A iniciativa, segundo fontes ouvidas pela agência Bloomberg, é liderada pelo Reino Unido e pela Alemanha, e incluiria a criação de uma missão conjunta da Organização do Tratado do Atlântico Norte (Otan) para proteger a região.
A medida surge em resposta às preocupações de Trump de que Rússia e China possam expandir sua influência no Ártico.
A Casa Branca, porém, considera não apenas a diplomacia, mas também o uso da força ou a compra da ilha, estimada em área próxima à do Alasca, como alternativas para garantir o controle americano.
Em entrevista recente, a primeira-ministra da Dinamarca, Mette Frederiksen, classificou o momento como uma “encruzilhada” para a Europa e para os aliados ocidentais.
“Se os americanos derem as costas à aliança ao ameaçarem um aliado, o mundo como conhecemos poderá mudar”, afirmou Frederiksen.
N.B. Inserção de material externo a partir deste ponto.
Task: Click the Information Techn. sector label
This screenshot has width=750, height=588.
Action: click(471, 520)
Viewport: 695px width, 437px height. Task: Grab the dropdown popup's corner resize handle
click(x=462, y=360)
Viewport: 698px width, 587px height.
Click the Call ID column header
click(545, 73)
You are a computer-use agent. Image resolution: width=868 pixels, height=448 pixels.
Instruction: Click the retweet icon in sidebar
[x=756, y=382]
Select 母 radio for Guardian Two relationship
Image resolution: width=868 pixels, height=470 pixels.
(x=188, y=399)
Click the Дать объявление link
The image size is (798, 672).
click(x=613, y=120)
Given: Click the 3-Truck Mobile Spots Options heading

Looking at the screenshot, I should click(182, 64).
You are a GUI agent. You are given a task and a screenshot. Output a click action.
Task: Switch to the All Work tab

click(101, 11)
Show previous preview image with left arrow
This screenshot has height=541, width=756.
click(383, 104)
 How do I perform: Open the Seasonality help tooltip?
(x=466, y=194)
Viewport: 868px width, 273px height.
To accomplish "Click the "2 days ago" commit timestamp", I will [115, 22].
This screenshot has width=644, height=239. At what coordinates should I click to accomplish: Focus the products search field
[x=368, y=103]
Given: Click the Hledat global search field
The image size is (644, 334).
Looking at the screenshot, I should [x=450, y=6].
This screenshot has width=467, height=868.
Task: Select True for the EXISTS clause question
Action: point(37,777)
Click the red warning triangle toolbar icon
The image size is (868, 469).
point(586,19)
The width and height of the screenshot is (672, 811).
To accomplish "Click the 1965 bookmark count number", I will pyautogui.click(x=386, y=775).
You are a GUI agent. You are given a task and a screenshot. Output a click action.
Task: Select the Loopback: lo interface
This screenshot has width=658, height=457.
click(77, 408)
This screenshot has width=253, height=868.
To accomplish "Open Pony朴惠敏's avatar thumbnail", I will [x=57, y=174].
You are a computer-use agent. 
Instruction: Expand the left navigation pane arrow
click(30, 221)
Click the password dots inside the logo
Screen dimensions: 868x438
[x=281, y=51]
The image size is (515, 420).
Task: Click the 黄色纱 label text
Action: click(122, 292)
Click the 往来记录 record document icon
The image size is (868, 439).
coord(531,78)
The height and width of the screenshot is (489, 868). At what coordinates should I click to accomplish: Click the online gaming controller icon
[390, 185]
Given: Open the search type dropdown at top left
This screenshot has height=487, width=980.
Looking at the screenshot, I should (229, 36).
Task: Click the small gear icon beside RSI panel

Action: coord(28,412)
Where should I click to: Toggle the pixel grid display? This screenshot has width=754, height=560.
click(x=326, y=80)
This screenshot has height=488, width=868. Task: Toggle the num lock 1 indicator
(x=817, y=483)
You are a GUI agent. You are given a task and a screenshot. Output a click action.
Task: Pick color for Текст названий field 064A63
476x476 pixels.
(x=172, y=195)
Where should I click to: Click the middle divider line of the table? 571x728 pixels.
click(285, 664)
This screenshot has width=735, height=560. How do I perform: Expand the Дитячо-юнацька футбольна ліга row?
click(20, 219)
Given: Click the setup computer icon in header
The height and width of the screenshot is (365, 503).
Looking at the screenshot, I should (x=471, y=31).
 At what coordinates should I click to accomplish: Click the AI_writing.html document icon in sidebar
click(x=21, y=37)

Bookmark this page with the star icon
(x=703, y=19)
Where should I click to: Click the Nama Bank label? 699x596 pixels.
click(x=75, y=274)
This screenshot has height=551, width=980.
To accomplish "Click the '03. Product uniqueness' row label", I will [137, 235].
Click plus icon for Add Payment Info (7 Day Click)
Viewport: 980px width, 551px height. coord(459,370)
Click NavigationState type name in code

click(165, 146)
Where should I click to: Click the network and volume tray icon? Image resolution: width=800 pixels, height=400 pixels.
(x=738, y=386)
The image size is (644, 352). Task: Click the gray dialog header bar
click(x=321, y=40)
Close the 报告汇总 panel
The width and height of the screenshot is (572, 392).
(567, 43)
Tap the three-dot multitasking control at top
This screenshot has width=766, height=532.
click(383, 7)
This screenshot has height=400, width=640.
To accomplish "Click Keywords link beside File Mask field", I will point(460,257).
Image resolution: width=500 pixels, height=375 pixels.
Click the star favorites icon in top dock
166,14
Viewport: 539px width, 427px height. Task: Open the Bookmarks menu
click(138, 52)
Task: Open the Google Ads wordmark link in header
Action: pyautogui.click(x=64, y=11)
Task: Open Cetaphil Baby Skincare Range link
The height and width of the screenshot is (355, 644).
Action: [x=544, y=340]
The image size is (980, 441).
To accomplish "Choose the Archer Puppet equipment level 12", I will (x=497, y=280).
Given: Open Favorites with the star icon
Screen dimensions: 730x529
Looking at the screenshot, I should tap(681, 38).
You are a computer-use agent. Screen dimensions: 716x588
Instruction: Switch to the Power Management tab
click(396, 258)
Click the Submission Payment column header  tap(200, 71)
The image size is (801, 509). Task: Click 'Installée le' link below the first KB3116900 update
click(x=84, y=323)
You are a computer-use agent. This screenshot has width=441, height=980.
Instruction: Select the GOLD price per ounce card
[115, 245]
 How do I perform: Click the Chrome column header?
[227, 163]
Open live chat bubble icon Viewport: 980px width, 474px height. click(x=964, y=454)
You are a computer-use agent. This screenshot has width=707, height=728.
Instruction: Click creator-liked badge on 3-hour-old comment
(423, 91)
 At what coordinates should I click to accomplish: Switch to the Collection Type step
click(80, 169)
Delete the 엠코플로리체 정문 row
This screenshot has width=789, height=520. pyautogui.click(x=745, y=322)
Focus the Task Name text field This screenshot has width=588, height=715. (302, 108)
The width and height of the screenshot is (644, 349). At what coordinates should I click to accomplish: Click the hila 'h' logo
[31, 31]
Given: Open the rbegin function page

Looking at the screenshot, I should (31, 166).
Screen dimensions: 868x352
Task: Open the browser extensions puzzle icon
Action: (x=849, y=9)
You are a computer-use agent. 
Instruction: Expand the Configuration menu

A premiê destacou que a Dinamarca não abrirá mão de valores fundamentais e reafirmou que a Groenlândia não está à venda.
O ministro da Defesa belga também sinalizou a necessidade de “uma operação da Otan no extremo norte”, enquanto um porta-voz alemão indicou que a aliança avalia reforços de segurança na região. Nos últimos dias, a Otan compartilhou imagens de tropas no Ártico, embora os exercícios oficiais estejam programados apenas para março.
Para Trump, a aquisição da Groenlândia seria uma medida estratégica para conter a presença de potências rivais, em especial Rússia e China.